(1) Summary of the Invention
The present invention relates to a method and compositions for inhibiting oxidation in various materials, particularly lipids and most particularly in foods. In particular, the present invention uses a tart cherry natural extract containing a mixture of anthocyanins to accomplish the inhibition.
(2) Description of Related Art
Prunus Cerasus L. (Rosacease), cv. MONTMORENCY is the major tart cherry commercially grown in the United States. An artificial red dye is frequently added to MONTMORENCY cherry food products to enhance its low natural red color. In order to challenge the MONTMORENCY monoculture, a new cultivar, BALATON tart cherry (Ujferbertoi furtos), was introduced into the United States in 1984, and has been tested in Michigan, Utah, and Wisconsin. BALATON produces fruits darker than MONTMORENCY.

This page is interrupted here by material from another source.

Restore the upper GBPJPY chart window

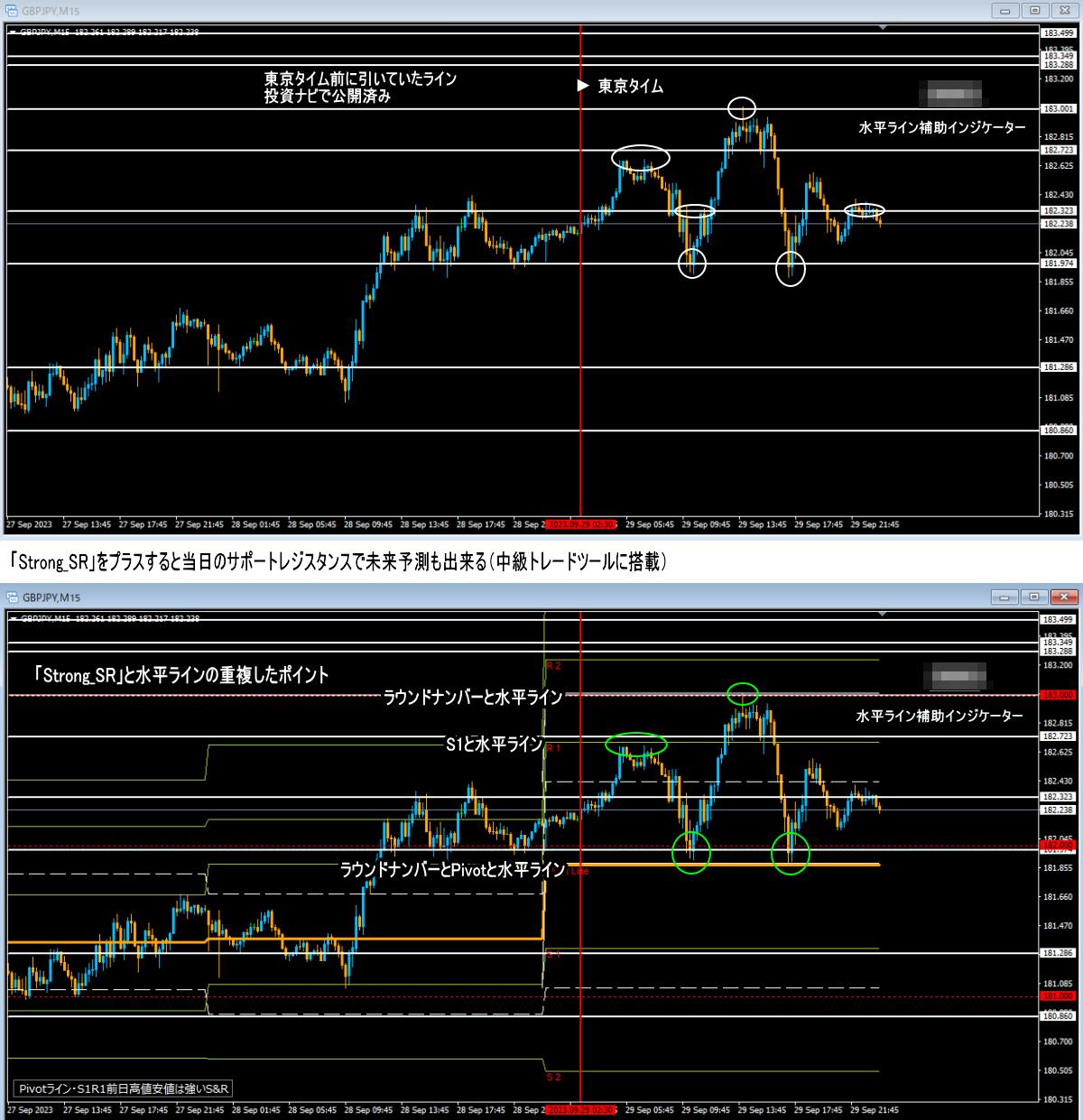[x=1034, y=11]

Colorants like anthocyanins were regarded as the index of quality in tart cherries. Most importantly, recent results showed that anthocyanins such as cyanidin-3-glucoside have strong antioxidant activities (Tsuda, T., et al, J. Agric. Food Chem. 42:2407-2410 (1994)). The addition of antioxidants is one of the popular methods to increase the shelf life of food products which is thought to be associated with lipid peroxidation. Natural antioxidants may play an important role in the prevention of carcinogenesis. Dietary antioxidants may be effective against the preoxidative damage in living systems (Halliwell, B. and J. M. C. Gutteridge, Free radicals in biology and medicine. Oxford University Press, New York 416-494 (1989); Osawa, T., et al, Role of dietary antioxidants in protection against oxidative damage. In antimutagenesis and anticarcinogenesis Mechanisms; Kuroda, Y.; Shankel, D. M., Waters, M. D., Eds.; Plenum Publishing. New York 139-153 (1990)).

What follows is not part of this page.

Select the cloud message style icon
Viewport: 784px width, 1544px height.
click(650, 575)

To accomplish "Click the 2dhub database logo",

Early studies have showed that MONTMORENCY cherry contains cyanidin-3-gentiobioside and cyanidin-3-rutinoside (Li, K. C., et al., J. Am. Chem. Soc. 78:979-980 (1956)). Cyanidin-3-glucosylrutinoside was also found in six out of the seven sour cherry varieties (Harborne, J. B., et al., Phytochemistry 3:453-463 (1964)). Dekazos (Dekazos, E.D., J. Food Sci. 35:237-241 (1970)) reported anthocyanin pigments in MONTMORENCY cherry as peonidin-3-rutinoside, peonidin and cyanidin along withcyanidin-3-sophoroside, cyanidin-3-rutinoside and cyanidin-3-glucoside. However, cyanidin-3-glucosylrutinoside as well as cyanidin-3-glucoside, cyanidin-3-sophoroside and cyanidin-3-rutinoside were identified as main pigments in sour cherries. Using HPLC retention values, Chandra et al (Chandra, A., et al., J. Agric. Food Chem. 40:967-969 (1992)) reported that cyanidin-3-sophoroside and cyanidin-3-glucoside were the major and minor anthocyanins, respectively, in Michigan grown MONTMORENCY cherry. Similarly, cyanidin-3-xylosylrutinoside was detected as a minor pigment in MONTMORENCY cherry (Shrikhande, A. J. and F. J. Francis, J. Food Sci. 38:649-651 (1973)).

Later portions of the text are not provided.